With refinancing business dwindling, lenders increasingly are encouraging homeowners to once again buy into adjustable-rate mortgages, particularly hybrid ARMs, which set at a fixed rate for five to seven years before readjusting, National Mortgage News reported Aug. 19.
Applications for ARMs currently account for 6 percent of mortgage loan requests, a 3 percent increase since the beginning of the year. At their peak in 2004, ARMs accounted for 32 percent of the market.
The spread between average ARM starting rates and 30-year fixed-rate mortgages is widening, making ARMs more attractive to borrowers interested in cutting monthly expenses.
Bob Caruso, an executive managing director at mortgage services firm Lender Processing Services, told National Mortgage News that buyers are doing what they did before the bust — looking for a low monthly payment without understanding the potential future consequences.
Many ARM borrowers were among the first to default during the housing bust when their payments reset at rates they could not afford.
Lenders argue that things will be different this time because of tougher underwriting standards.
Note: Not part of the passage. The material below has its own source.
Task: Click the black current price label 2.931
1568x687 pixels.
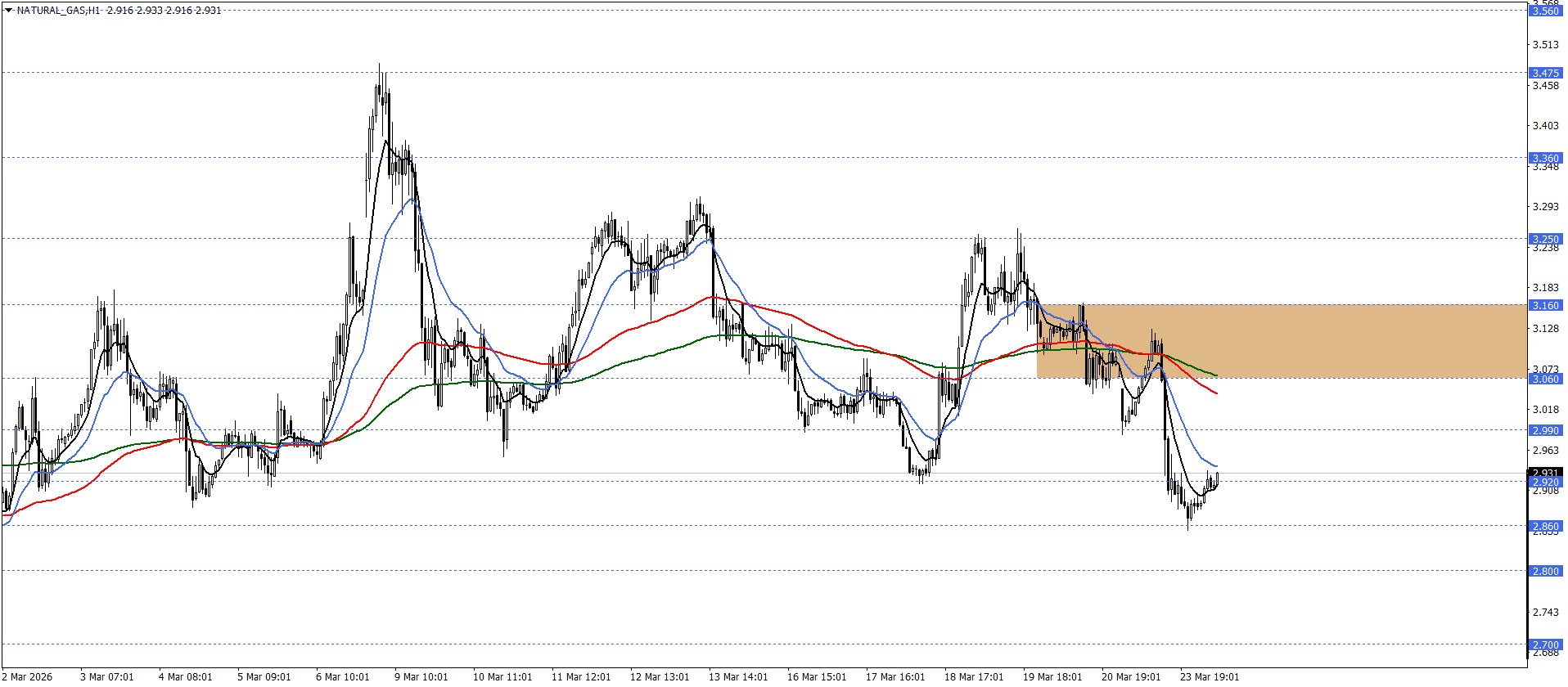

Plus, regulators have almost completely banned interest-only and balloon mortgages.
National Mortgage News reported that the average fixed-rate 30-year mortgage has gone up 110 basis points, dropping the number of conventional borrowers eligible for refinancing from 90 to 30 percent.
“The low-hanging fruit is gone, so lenders have to dig a little deeper,” Scott Buchta, head of fixed-income strategy at asset management firm Brean Capital, told National Mortgage News. “Lenders are pushing ARMs right now because so many fixed-rate borrowers are out of money.”
Quicken Loans is offering five-year hybrid ARMs at 2.99 percent compared to a 15-year fixed-rate mortgage at 3.37 percent, and a 30-year fixed-rate at 4.5 percent. ARMs now account for around 20 percent of Quicken’s business.
“For many folks, it makes a lot of sense to take a shorter-term product,” Bob Walters, Quicken’s vice president of capital markets, told National Mortgage News. “If the borrower is in a situation where they're not going to be in that home for more than seven years, it would be incorrect for them to take the fixed-rate when the ARM is giving them a benefit of lower monthly payments.”
The National Association of Home Builders reported that most homeowners stay in their homes an average of 13 years, down from 20 years in 2009.
Today lenders have to qualify ARM borrowers at the initial low rate plus 2 percentage points higher or the fully indexed rate, whichever is higher, National Mortgage News reported.